Martínez-Miranda's passion for science started with her chemist parents. After a childhood in Maryland, her family moved to Puerto Rico, where a high school physics teacher piqued her affinity for physics by starting the course with optics and light, instead of the customary vector sum lessons.
As she pursued physics in at the University of Puerto Rico's Río Piedras campus, she also studied music at the Conservatory of Music of Puerto Rico, earning a degree in musical performance at the same time that she finished her physics master's degree. Though she specialized in piano performance, her true musical passion became playing harpsichord with Baroque groups.

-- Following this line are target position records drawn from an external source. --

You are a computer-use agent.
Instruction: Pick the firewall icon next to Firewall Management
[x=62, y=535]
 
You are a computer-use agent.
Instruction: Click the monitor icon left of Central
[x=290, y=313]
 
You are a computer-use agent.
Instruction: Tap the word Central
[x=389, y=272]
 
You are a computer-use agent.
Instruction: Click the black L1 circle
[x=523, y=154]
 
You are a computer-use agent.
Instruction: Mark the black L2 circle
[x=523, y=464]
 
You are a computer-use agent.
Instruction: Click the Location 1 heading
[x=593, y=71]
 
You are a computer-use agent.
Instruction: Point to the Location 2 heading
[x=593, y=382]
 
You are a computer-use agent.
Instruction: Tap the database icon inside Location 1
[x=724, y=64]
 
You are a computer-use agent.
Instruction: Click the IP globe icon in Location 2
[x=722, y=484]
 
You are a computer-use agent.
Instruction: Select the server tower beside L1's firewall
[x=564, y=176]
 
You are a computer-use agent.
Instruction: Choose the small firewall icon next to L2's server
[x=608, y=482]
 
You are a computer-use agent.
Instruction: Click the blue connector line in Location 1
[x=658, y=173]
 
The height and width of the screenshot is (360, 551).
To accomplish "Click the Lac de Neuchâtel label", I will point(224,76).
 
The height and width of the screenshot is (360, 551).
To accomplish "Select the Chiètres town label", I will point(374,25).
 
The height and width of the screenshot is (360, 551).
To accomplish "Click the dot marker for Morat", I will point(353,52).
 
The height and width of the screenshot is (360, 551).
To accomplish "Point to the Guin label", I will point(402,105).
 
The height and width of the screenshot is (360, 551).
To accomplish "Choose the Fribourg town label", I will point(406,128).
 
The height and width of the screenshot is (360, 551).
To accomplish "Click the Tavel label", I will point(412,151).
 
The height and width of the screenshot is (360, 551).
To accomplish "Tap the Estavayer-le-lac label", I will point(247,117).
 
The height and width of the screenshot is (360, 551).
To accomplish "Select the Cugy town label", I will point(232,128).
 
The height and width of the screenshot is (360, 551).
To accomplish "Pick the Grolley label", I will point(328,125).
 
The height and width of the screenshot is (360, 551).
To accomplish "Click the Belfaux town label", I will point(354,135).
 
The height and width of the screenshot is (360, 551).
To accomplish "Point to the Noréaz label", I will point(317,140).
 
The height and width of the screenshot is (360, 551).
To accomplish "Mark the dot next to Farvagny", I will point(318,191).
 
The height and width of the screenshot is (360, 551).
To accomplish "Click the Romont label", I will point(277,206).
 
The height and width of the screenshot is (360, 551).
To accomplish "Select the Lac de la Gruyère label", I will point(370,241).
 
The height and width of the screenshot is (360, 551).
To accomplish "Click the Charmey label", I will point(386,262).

Her love of music crescendoed, but her career path clung to science. While working on her Ph.D. at the Massachusetts Institute of Technology, she found advisor Robert Birgeneau, whose zeal for liquid crystal science won her over. "He had a way of being very enthusiastic, very animated about this field," she recalls. That enthusiasm stayed with her through her work at the University of California at Berkeley, the Naval Research Laboratory, and other locations, before landing at the University of Maryland.
International conferences have lured her around the world. Last year, Martínez-Miranda and collaborators organized a National Science Foundation-sponsored physics conference in Puerto Rico for people from all over the Americas; a similar 2014 Argentina conference is in planning stages. This spring, in South Africa, she was part of the U.S. delegation at the International Union of Pure and Applied Physics' International Conference on Women in Physics.
"We have more young women going into physics and the engineering fields," Martínez-Miranda says, but change has been gradual. She recalls listening to a discussion on women in science about five years ago, and heard the same complaints of women scientists in the 1980s — including one woman scientist who reported feeling ignored by male colleagues, who assumed she had a non-leadership role. "I thought that we had crossed a threshold, but we're not quite there yet," Martínez-Miranda says.
It helps, though, when a student sees a scientist role model that looks like him or her: "They feel like they can make it," she says.